The revelation is also expected to be included in Rose's new autobiography published by Rodale, My Prison Without Bars, which is to be released the same day.
In his interview with Primetime, Rose says he bet without knowing how drastic the penalties would be.
"You don't think you're going to get caught," he said. He said he didn't think he was special, or above the law.
"I think what happens is you're, at the time, you're betting football and then, then what's after football is basketball … and obviously the next thing that follows is baseball. It's just a pattern that you got into."

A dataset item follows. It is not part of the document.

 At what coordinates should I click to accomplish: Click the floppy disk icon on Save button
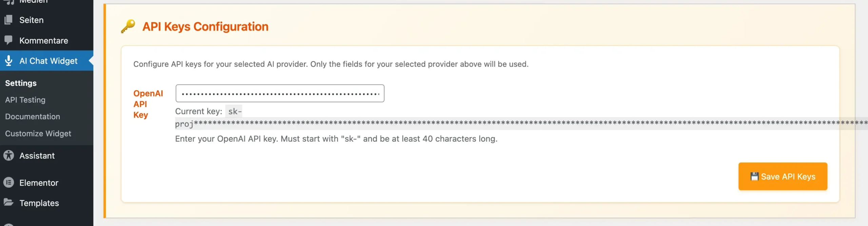754,177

The admission could open the door for Rose to be reinstated into baseball and voted into the Baseball Hall of Fame.
Over a three-decade career in baseball, Rose earned the nickname "Charlie Hustle" for his aggressive play and desire to win. He set dozens of records — including breaking Ty Cobb's record for the most hits ever. That achievement, on Sept. 11, 1985, earned him a nine-minute ovation.
But in 1989, reports emerged that Rose, then the Reds' manager, was gambling on baseball. After a six-month investigation by Major League Baseball, on Aug. 24 of that year, he agreed to leave baseball for life; but wouldn't have to admit or deny that he bet on Major League Baseball. Part of the agreement allowed Rose to apply for reinstatement after a year.
Rose says he regrets lying to baseball officials in 1989. "People have to understand I wish this would have never happened," he said. "But I can't change it, it's happened. And sitting here in my position, you're just looking for a second chance."